La sala seguente, dedicata agli anni Settanta, testimonia il ruolo centrale del colore, protagonista non solo e non più della grafica ma soprattutto della fotografia e della televisione. È questo il periodo della rivoluzione pubblicitaria e dell’allineamento con le più recenti tendenze europee e internazionali, durante il quale le immagini di Giovanni Gastel e Gian Paolo Barbieri trasportano il ritratto di moda in una nuova dimensione: quella del desidero, dell’aspirazione, della tensione a un ideale estetico avulso dal quotidiano.

Sono questi gli anni nei quali la lezione della Pop Art è stata ormai universalmente assimilata e la fede dei warholiani 15 minuti di fama si traduce in una volontà sempre più esplicita di stupire, sorprendere, e restare impressi nella memoria collettiva. Ci riescono bene l’iconica campagna Chi mi ama mi segua (1973) 一 che consacrò Oliviero Toscani nel suo ruolo di fotografo controverso per antonomasia一 o Non avrai altro jeans al di fuori di me di Jesus Jeans, nonché le prime iconiche apparizioni del lifestyle brand Fiorucci.

Il percorso procede attraverso gli anni Ottanta e Novanta, dove l’influenza postmoderna si fa sempre più evidente. La provocazione è il sale delle campagne, il loro strumento è il corpo: rivelato, spettacolarizzato ed esplicitamente mostrato, diventa protagonista dei manifesti, delle pagine patinate, degli spot televisivi. Contemporaneamente, gli slogan come opera d’arte diventano firma e marchio di fabbrica di brand come Moschino, Zegna e Armani.
Infine l’appropriazione, la decostruzione e la ricomposizione dei simboli raggiunge il proprio picco, riflettendo a pieno titolo l’influenza del Postmodernismo, giunto al proprio culmine negli anni Novanta. In un contesto culturale che rifiuta le grandi narrazioni e abbraccia l’ibridazione dei linguaggi, la pubblicità si fa autoriflessiva, ironica, cinica: mescola cultura alta e pop, sacro e profano, vintage e ipermoderno. Le immagini smettono di inseguire l’illusione della verità e si presentano come costruzioni consapevoli, giochi di citazioni e simulacri. È l’epoca in cui tutto può essere brand, tutto può essere moda — purché riconoscibile, sorprendente, memorabile.

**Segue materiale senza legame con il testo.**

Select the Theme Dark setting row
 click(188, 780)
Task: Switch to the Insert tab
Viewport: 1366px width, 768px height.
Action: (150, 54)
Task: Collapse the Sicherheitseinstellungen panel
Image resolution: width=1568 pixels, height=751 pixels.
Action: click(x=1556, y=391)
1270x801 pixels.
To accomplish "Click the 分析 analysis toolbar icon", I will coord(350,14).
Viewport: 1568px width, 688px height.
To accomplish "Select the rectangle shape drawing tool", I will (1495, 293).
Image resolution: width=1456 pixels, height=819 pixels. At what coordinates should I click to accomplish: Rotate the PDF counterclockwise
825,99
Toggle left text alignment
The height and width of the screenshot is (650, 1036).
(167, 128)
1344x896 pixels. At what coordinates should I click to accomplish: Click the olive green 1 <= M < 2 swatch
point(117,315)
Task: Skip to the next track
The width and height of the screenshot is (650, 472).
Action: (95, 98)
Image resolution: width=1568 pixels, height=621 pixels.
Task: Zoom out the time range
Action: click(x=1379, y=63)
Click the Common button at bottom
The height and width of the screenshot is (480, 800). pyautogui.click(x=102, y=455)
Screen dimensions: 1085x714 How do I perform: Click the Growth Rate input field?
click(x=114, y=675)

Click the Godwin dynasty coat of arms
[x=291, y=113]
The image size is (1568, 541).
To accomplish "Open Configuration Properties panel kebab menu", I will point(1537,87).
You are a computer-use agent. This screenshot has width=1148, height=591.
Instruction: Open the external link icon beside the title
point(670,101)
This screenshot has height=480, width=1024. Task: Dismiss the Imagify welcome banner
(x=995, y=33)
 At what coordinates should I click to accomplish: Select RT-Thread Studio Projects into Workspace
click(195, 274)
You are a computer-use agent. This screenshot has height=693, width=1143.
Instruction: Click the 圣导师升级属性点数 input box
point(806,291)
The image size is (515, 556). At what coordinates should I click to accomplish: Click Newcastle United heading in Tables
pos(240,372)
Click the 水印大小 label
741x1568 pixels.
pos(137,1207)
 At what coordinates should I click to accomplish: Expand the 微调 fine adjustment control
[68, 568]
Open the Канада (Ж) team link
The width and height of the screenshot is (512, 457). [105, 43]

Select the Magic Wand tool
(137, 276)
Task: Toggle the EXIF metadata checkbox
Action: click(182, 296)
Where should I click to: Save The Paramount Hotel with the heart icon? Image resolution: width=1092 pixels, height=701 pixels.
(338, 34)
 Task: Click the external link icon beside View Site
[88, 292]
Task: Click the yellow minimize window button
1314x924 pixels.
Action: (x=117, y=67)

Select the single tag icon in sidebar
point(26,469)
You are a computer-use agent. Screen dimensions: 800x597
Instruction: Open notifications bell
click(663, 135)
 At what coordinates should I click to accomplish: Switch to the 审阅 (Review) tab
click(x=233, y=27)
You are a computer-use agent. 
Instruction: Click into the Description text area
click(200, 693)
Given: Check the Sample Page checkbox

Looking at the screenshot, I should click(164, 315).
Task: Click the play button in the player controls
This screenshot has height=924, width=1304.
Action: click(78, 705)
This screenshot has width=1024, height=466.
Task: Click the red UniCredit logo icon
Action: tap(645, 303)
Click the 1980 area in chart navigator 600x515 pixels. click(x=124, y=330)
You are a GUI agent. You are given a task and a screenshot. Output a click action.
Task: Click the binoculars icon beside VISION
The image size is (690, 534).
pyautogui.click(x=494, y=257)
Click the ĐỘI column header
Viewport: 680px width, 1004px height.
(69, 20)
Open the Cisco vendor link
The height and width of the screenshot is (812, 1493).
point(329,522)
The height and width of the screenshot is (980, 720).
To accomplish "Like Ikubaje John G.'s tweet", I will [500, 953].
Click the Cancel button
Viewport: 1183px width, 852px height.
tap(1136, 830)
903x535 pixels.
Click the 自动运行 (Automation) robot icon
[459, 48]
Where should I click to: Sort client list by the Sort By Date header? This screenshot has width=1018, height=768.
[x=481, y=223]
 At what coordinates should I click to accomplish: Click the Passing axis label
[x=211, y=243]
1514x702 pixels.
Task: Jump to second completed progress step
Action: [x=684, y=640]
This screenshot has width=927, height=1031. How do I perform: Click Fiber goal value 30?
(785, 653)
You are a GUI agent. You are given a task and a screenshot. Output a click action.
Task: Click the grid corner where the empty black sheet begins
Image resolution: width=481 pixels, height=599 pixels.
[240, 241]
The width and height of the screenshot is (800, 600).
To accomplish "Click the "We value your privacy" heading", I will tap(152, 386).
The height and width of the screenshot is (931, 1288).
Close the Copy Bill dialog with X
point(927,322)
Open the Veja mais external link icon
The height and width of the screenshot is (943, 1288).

Moda e Pubblicità 1950-2000 alla Fondazione Magnani-Rocca è un viaggio immersivo nella memoria visiva del Paese, capace di restituire non solo l’evoluzione del gusto ma anche i mutamenti profondi della società italiana. Attraverso manifesti, spot, riviste e oggetti iconici, la pubblicità emerge non come semplice strumento finalizzato alla vendita ma come linguaggio culturale a tutti gli effetti — capace di plasmare desideri, costruire narrazioni collettive e contribuire alla definizione di un’identità nazionale.
In particolare, la mostra riesce a mettere in evidenza il ruolo della pubblicità di moda nella costruzione del mito globale del Made in Italy. Ed è proprio da questa ricognizione storica che si può provare a leggere in controluce il presente: un’epoca in cui l’intelligenza artificiale sembra ricevere il testimone di quella tensione continua tra innovazione estetica e trasformazione sociale. Se oggi le immagini create con l’intelligenza artificiale sembrano prendere il sopravvento, imponendosi per la loro estetica universale, fluida e levigata, viene spontaneo chiedersi se proprio queste nuove forme di espressione visiva — che lasciano noi osservatori in bilico tra fascinazione e inquietudine — non rappresentino già il primo capitolo di un possibile sequel di questa mostra.
Pur sospendendo il giudizio, è impossibile non osservare come l’estetica AI ricopra un ruolo fondamentale nella grande narrazione del desiderio, dell’identità e del consumo odierno. Forse, come nel caso della fotografia e del video, anche questa nuova frontiera troverà il suo posto nella storia della pubblicità e della moda — e chissà, un giorno, anche nelle sale di un futuro capitolo intitolato Moda e Pubblicità in Italia 2000-2050.